» EXERCISE DIRECTIONS: In the records below, find the line with "разница в менталитете (326, 1849)" and the line with "Уроки по Skype (440, 92)". Print both exactly, along with every line between them, and no other line.

» LISTED RECORDS:
▼

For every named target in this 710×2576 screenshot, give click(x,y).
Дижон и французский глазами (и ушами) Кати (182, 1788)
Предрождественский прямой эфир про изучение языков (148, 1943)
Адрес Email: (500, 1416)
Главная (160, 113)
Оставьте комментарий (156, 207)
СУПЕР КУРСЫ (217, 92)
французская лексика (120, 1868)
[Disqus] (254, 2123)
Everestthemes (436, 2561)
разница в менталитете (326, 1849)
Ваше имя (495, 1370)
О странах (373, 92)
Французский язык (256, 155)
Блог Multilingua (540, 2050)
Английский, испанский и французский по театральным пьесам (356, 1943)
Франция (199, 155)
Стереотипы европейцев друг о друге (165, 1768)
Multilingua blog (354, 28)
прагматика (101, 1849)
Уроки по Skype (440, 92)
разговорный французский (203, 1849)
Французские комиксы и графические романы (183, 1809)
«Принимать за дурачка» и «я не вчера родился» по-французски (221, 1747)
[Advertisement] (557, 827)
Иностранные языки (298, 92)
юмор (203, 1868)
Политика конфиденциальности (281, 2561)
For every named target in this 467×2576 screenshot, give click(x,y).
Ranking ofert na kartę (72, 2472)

▲

» RESPONSE BELOW:
разница в менталитете (326, 1849)
Ваше имя (495, 1370)
О странах (373, 92)
Французский язык (256, 155)
Блог Multilingua (540, 2050)
Английский, испанский и французский по театральным пьесам (356, 1943)
Франция (199, 155)
Стереотипы европейцев друг о друге (165, 1768)
Multilingua blog (354, 28)
прагматика (101, 1849)
Уроки по Skype (440, 92)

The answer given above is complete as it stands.